Ānandamayaḥ kaḥ? (O que é o ānandamayakośa?)
Tendo compreendido aquilo que é o corpo causal, ainda há algo mais sutil a ser conhecido, e que está relacionado a este corpo, que é o ānandamayakośa. Para entendermos melhor o que é este ānandamayakośa, vamos desmembrar esta palavra em três partes:
A primeira a ser analisada será a palavra kośa. Kośa significa literalmente bainha. Como a bainha de uma espada. Ou seja, algo que ao cobrir um objeto, assume a forma do mesmo. Mas como ātmā não possui uma forma, esta definição fica um pouco perdida aqui. Já que ātmā não pode ser coberto por nada. Mas digamos que seja algo que pode me fazer pensar que estou “experimentando” ātmā. Vamos entender isso logo à frente quando falarmos sobre a palavra ānanda.
Em segundo vamos analisar a palavra maya. Aqui temos que ter o cuidado para não confundirmos com māyā, que significa “aquilo que é impossível de acontecer”. Maya significa a “transformação de”, ou “nada além de”.
Fica bem lógico quando pensamos no annamayakośa. E podemos traduzí-lo como o corpo que resulta na transformação dos alimentos (anna). O nosso corpo físico. E, em relação à terceira palavra que é ānanda, fica bem traduzido como “nada além de plenitude”.

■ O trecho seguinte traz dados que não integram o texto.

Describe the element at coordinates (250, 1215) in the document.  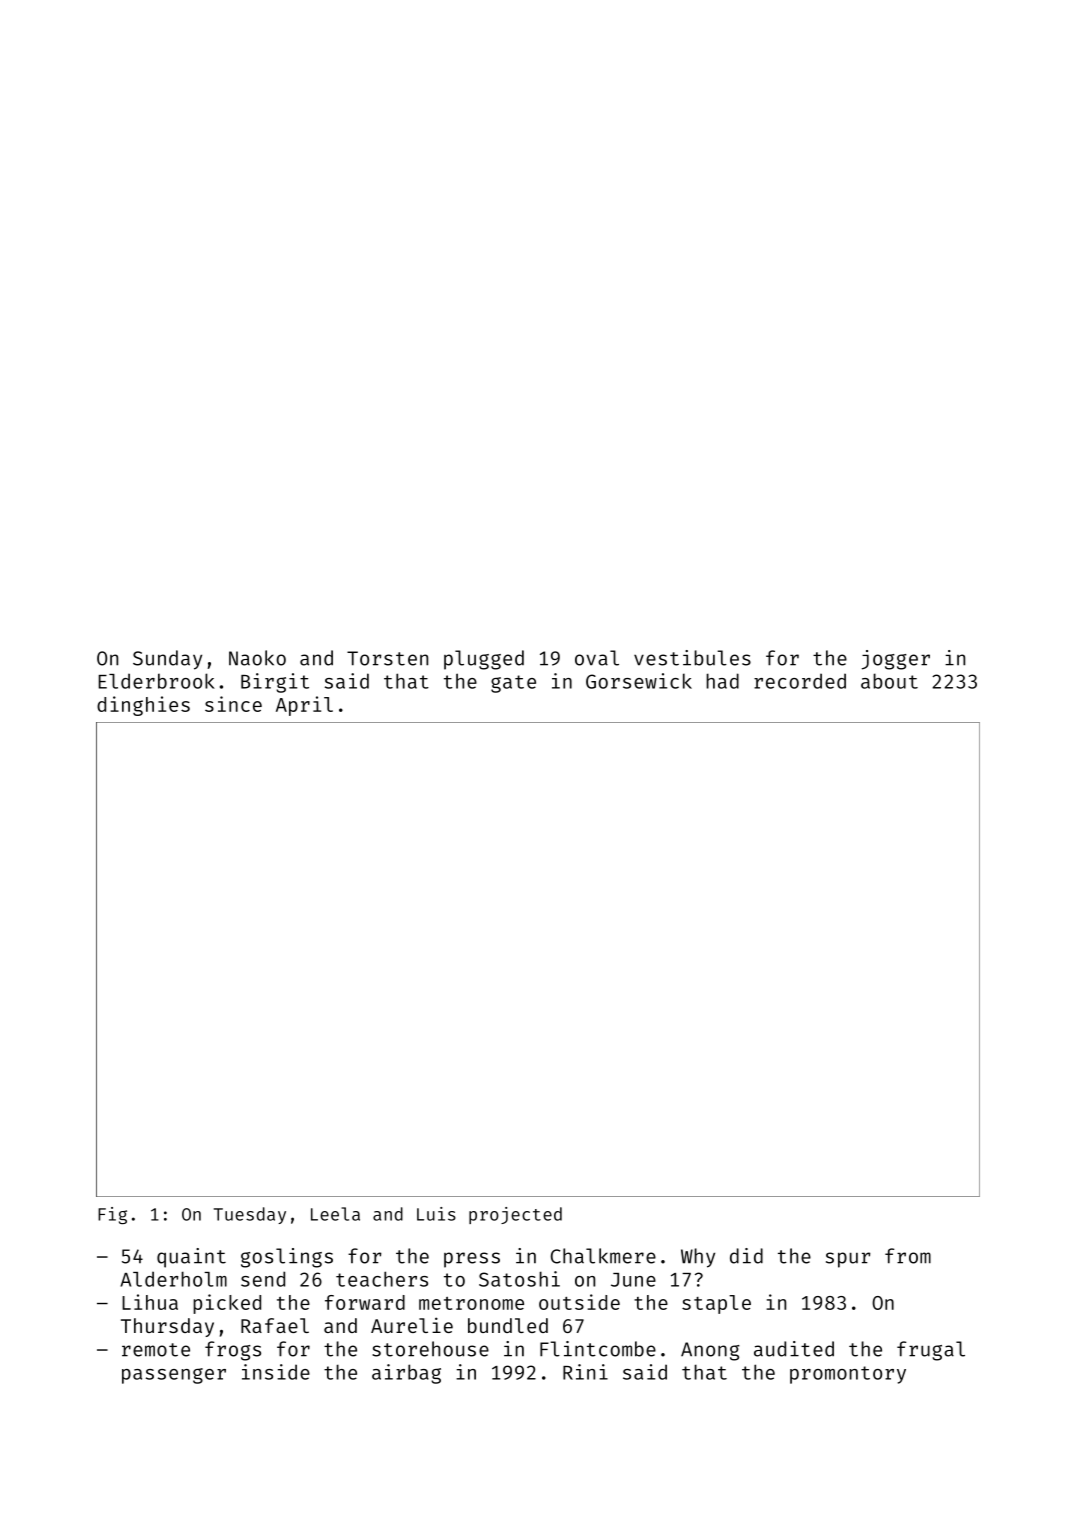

Em cima disto, o professor discorre: “Este ānandamayakośa é aquele que é sustentado pela ignorância (em relação a mim mesmo), que é a razão pela qual o corpo causal existe. Consiste de sattva impuro (este sattva impuro, nos deixa intrigados, pois sempre tivemos a idéia de que sattva é uma condição indispensável para nossas mentes estarem preparadas para o autoconhecimento.
Mas sattva aqui, aponta para uma experiência de plenitude, e não para a plenitude em si. E experiências não representam aquilo que sou, pois elas vêm e vão). Estas experiências estão sustentadas pelo prazer, listadas pelo professor como priya, moda e pramoda.

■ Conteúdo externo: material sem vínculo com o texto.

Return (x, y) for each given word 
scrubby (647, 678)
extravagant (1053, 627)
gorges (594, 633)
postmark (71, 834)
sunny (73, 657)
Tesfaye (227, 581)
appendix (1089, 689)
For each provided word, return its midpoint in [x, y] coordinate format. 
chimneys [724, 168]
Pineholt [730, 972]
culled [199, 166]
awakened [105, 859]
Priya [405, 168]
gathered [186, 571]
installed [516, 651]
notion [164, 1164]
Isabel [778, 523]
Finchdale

Quase sempre, ouvimos falar sobre ānandamayakośa como uma epécie de “corpo de plenitude”, até porque estamos acostumados a relacionar esta palavra em sânscrito com plenitude em português, que é, realmente, um dos seus significados. Mas aqui não. Ānandamayakośa significa, de fato, a causa mais sutil da ignorância.
Desta forma, o professor, encerra esta explicação com um lindo verso, que diz: “Assim como um bracelete, um brinco, uma casa, etc; são reconhecidos como “meus”, e portanto, diferentes de Mim. Assim também é aquilo que é composto pelos cinco kośas. Reconhecidos como “meus”: meu corpo, meus sentidos, minha mente, meu intelecto e minha ignorância. Todos eles não sou Eu, o ātmā.”